**Prompt**
The entries should be given again in full. Alter nothing.

----

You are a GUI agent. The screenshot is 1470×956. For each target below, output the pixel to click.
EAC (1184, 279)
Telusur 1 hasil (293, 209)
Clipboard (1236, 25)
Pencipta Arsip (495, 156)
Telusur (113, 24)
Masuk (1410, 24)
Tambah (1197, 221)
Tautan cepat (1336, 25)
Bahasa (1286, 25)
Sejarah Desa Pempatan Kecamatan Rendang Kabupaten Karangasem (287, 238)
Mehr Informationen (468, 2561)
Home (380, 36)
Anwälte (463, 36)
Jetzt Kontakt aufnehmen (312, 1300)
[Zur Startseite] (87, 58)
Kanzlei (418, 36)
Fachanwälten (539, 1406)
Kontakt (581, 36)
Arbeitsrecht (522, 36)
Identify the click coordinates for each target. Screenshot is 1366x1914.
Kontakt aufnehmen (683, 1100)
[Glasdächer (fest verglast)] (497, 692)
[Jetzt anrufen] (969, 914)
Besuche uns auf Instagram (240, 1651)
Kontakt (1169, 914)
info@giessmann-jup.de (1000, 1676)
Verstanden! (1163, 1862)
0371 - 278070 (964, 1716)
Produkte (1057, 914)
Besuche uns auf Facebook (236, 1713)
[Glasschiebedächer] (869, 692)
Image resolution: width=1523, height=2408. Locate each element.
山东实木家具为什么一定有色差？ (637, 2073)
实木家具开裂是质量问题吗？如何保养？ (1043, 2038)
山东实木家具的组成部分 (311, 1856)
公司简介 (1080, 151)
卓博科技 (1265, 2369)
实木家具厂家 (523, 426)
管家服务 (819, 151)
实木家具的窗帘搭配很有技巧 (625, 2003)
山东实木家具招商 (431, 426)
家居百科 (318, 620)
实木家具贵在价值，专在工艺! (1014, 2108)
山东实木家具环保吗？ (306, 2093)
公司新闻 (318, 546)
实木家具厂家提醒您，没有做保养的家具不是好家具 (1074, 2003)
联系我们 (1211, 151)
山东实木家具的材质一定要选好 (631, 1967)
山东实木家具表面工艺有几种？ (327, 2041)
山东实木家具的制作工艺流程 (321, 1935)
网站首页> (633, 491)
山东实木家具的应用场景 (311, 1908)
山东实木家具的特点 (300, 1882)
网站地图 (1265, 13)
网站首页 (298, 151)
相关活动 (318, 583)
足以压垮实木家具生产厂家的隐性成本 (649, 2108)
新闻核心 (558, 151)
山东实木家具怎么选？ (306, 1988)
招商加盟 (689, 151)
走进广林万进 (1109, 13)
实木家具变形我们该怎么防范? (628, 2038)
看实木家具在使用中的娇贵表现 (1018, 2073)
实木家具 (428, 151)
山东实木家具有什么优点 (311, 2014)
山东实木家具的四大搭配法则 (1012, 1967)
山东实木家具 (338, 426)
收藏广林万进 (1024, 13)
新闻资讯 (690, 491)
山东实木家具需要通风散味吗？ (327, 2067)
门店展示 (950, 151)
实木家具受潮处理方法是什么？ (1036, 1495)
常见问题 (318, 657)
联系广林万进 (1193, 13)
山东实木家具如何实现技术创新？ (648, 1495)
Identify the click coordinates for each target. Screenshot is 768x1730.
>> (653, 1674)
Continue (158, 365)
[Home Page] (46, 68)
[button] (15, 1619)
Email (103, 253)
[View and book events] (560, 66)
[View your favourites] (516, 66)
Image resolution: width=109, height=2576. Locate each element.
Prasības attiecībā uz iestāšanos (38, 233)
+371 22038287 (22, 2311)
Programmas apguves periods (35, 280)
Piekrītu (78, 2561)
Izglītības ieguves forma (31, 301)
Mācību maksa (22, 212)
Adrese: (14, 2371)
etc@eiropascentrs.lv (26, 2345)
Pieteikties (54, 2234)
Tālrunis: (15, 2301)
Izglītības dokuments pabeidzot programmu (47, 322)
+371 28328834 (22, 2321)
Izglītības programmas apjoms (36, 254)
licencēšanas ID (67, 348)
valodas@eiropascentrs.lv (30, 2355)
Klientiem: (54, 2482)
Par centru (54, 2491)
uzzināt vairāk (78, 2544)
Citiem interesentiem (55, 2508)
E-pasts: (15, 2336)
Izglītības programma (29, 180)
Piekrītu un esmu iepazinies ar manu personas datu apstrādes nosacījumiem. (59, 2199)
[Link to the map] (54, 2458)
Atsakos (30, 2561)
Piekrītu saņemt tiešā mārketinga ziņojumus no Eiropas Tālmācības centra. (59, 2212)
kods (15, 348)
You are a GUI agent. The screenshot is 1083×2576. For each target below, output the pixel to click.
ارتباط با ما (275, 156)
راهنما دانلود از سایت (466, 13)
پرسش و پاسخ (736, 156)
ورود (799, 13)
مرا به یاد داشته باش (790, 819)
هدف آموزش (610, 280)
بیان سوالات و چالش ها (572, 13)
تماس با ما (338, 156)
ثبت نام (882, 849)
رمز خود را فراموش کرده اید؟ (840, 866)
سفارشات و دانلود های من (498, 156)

----

**Solution below**
You are a GUI agent. The screenshot is 1470×956. For each target below, output the pixel to click.
EAC (1184, 279)
Telusur 1 hasil (293, 209)
Clipboard (1236, 25)
Pencipta Arsip (495, 156)
Telusur (113, 24)
Masuk (1410, 24)
Tambah (1197, 221)
Tautan cepat (1336, 25)
Bahasa (1286, 25)
Sejarah Desa Pempatan Kecamatan Rendang Kabupaten Karangasem (287, 238)
Mehr Informationen (468, 2561)
Home (380, 36)
Anwälte (463, 36)
Jetzt Kontakt aufnehmen (312, 1300)
[Zur Startseite] (87, 58)
Kanzlei (418, 36)
Fachanwälten (539, 1406)
Kontakt (581, 36)
Arbeitsrecht (522, 36)
Identify the click coordinates for each target. Screenshot is 1366x1914.
Kontakt aufnehmen (683, 1100)
[Glasdächer (fest verglast)] (497, 692)
[Jetzt anrufen] (969, 914)
Besuche uns auf Instagram (240, 1651)
Kontakt (1169, 914)
info@giessmann-jup.de (1000, 1676)
Verstanden! (1163, 1862)
0371 - 278070 (964, 1716)
Produkte (1057, 914)
Besuche uns auf Facebook (236, 1713)
[Glasschiebedächer] (869, 692)
Image resolution: width=1523, height=2408. Locate each element.
山东实木家具为什么一定有色差？ (637, 2073)
实木家具开裂是质量问题吗？如何保养？ (1043, 2038)
山东实木家具的组成部分 (311, 1856)
公司简介 (1080, 151)
卓博科技 (1265, 2369)
实木家具厂家 (523, 426)
管家服务 (819, 151)
实木家具的窗帘搭配很有技巧 (625, 2003)
山东实木家具招商 (431, 426)
家居百科 (318, 620)
实木家具贵在价值，专在工艺! (1014, 2108)
山东实木家具环保吗？ (306, 2093)
公司新闻 (318, 546)
实木家具厂家提醒您，没有做保养的家具不是好家具 (1074, 2003)
联系我们 (1211, 151)
山东实木家具的材质一定要选好 (631, 1967)
山东实木家具表面工艺有几种？ (327, 2041)
山东实木家具的制作工艺流程 (321, 1935)
网站首页> (633, 491)
山东实木家具的应用场景 (311, 1908)
山东实木家具的特点 (300, 1882)
网站地图 (1265, 13)
网站首页 (298, 151)
相关活动 (318, 583)
足以压垮实木家具生产厂家的隐性成本 (649, 2108)
新闻核心 (558, 151)
山东实木家具怎么选？ (306, 1988)
招商加盟 (689, 151)
走进广林万进 (1109, 13)
实木家具变形我们该怎么防范? (628, 2038)
看实木家具在使用中的娇贵表现 (1018, 2073)
实木家具 (428, 151)
山东实木家具有什么优点 (311, 2014)
山东实木家具的四大搭配法则 (1012, 1967)
山东实木家具 (338, 426)
收藏广林万进 (1024, 13)
新闻资讯 (690, 491)
山东实木家具需要通风散味吗？ (327, 2067)
门店展示 (950, 151)
实木家具受潮处理方法是什么？ (1036, 1495)
常见问题 (318, 657)
联系广林万进 (1193, 13)
山东实木家具如何实现技术创新？ (648, 1495)
Identify the click coordinates for each target. Screenshot is 768x1730.
>> (653, 1674)
Continue (158, 365)
[Home Page] (46, 68)
[button] (15, 1619)
Email (103, 253)
[View and book events] (560, 66)
[View your favourites] (516, 66)
Image resolution: width=109, height=2576. Locate each element.
Prasības attiecībā uz iestāšanos (38, 233)
+371 22038287 (22, 2311)
Programmas apguves periods (35, 280)
Piekrītu (78, 2561)
Izglītības ieguves forma (31, 301)
Mācību maksa (22, 212)
Adrese: (14, 2371)
etc@eiropascentrs.lv (26, 2345)
Pieteikties (54, 2234)
Tālrunis: (15, 2301)
Izglītības dokuments pabeidzot programmu (47, 322)
+371 28328834 (22, 2321)
Izglītības programmas apjoms (36, 254)
licencēšanas ID (67, 348)
valodas@eiropascentrs.lv (30, 2355)
Klientiem: (54, 2482)
Par centru (54, 2491)
uzzināt vairāk (78, 2544)
Citiem interesentiem (55, 2508)
E-pasts: (15, 2336)
Izglītības programma (29, 180)
Piekrītu un esmu iepazinies ar manu personas datu apstrādes nosacījumiem. (59, 2199)
[Link to the map] (54, 2458)
Atsakos (30, 2561)
Piekrītu saņemt tiešā mārketinga ziņojumus no Eiropas Tālmācības centra. (59, 2212)
kods (15, 348)
You are a GUI agent. The screenshot is 1083×2576. For each target below, output the pixel to click.
ارتباط با ما (275, 156)
راهنما دانلود از سایت (466, 13)
پرسش و پاسخ (736, 156)
ورود (799, 13)
مرا به یاد داشته باش (790, 819)
هدف آموزش (610, 280)
بیان سوالات و چالش ها (572, 13)
تماس با ما (338, 156)
ثبت نام (882, 849)
رمز خود را فراموش کرده اید؟ (840, 866)
سفارشات و دانلود های من (498, 156)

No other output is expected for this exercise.